We recommended that the service:

  • review this call with the emergency medical despatcher involved, and ensure that they receive appropriate support for their customer care skills to achieve the standard aspired to in the service's 999 procedure;
  • review how they respond to complaints relating to incidents where callers dispute the outcome, such as this case, to ensure that investigations and responses acknowledge and take into account the service user's experience, rather than being solely driven by compliance with protocol; and
  • ensure all staff dealing with complaints know who is responsible for updating complainants at particular stages of the complaints process.

 

  • Case ref:
    201102610
  • Date:
    October 2012
  • Body:
    Lothian NHS Board
  • Sector:
    Health
  • Outcome:
    Some upheld, recommendations
  • Subject:
    communication, staff attitude, dignity, confidentiality

Summary

Mrs C complained about the care and treatment her father (Mr A) received while in hospital. Mrs C said that her family were asked to contact the ward on the day of Mr A's operation. She said that when they did this, they were made to feel over-anxious. Mrs C complained that after his operation, Mr A had been left alone without access to his buzzer, that staff failed to give Mr A prescribed laxatives, and that staff were generally rude and uncaring. However, Mrs C was mainly concerned that a nurse harshly treated Mr A.
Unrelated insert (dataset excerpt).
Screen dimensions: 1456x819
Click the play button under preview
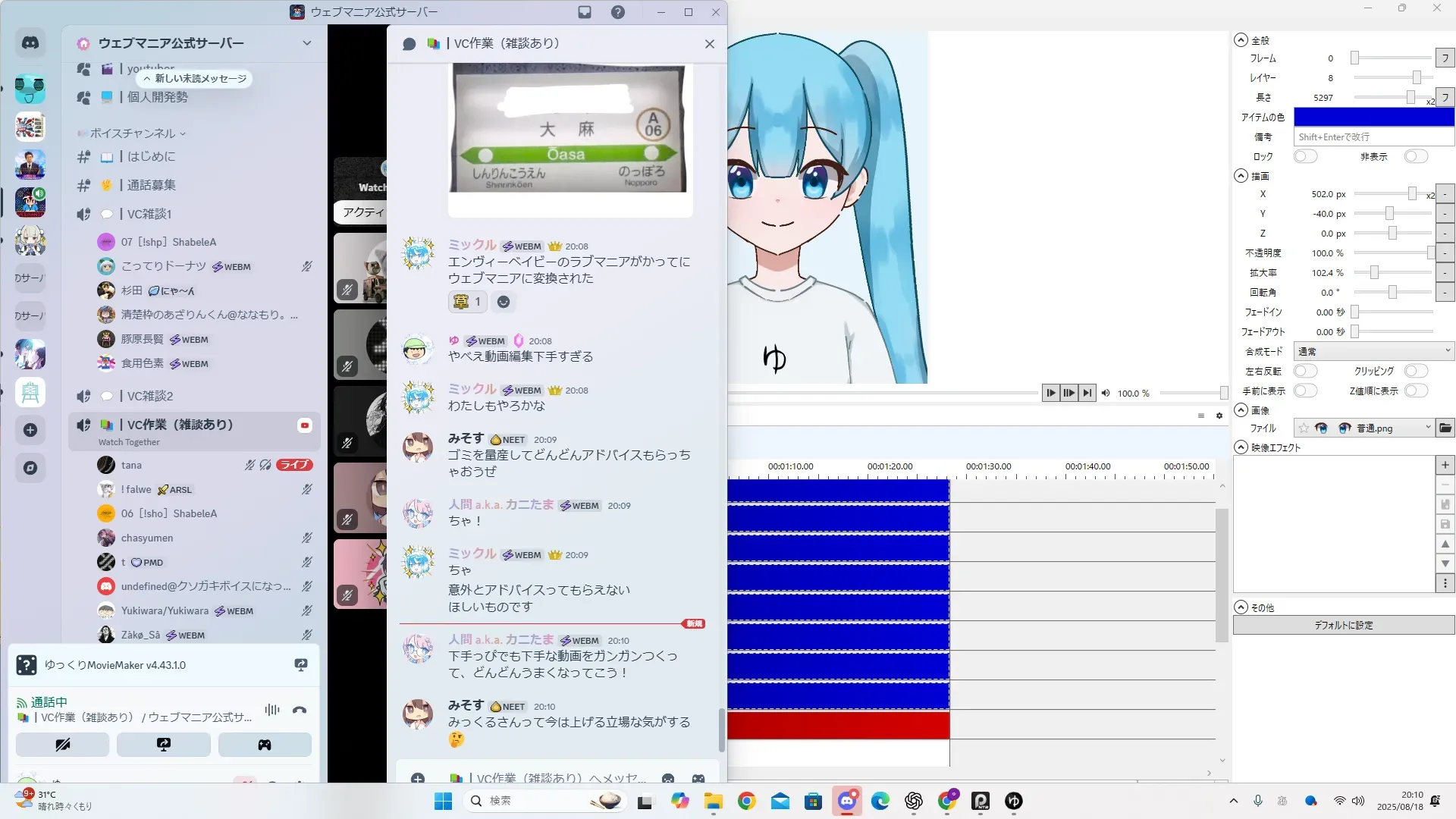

We investigated the complaint and took advice from our nursing adviser. Our investigation found that because of Mrs C's allegation, action was taken under the health board's disciplinary policy and procedure. We also found that there was no evidence in the medical notes that Mrs C's family had been asked to contact the hospital. However, on the balance of probability, we upheld that Mr A had not had access to his buzzer and that staff failed to communicate adequately. We also upheld Mrs C's complaint that Mr A had not been given the laxatives as there was evidence of this in his medical records. We did not uphold the complaint alleging harsh treatment as there were conflicting statements about this, and there was no independent evidence to allow us to reach a decision.

Recommendations

We recommended that the board:

  • remind staff to regularly ask patients about the accessibility of their buzzer on the ward and give consideration to completing a ward audit to establish that buzzers are accessible;
  • make Mrs C and Mr A a formal apology for their failure in this matter; and
  • provide evidence that remedial action has been taken to ensure a similar situation does not reoccur.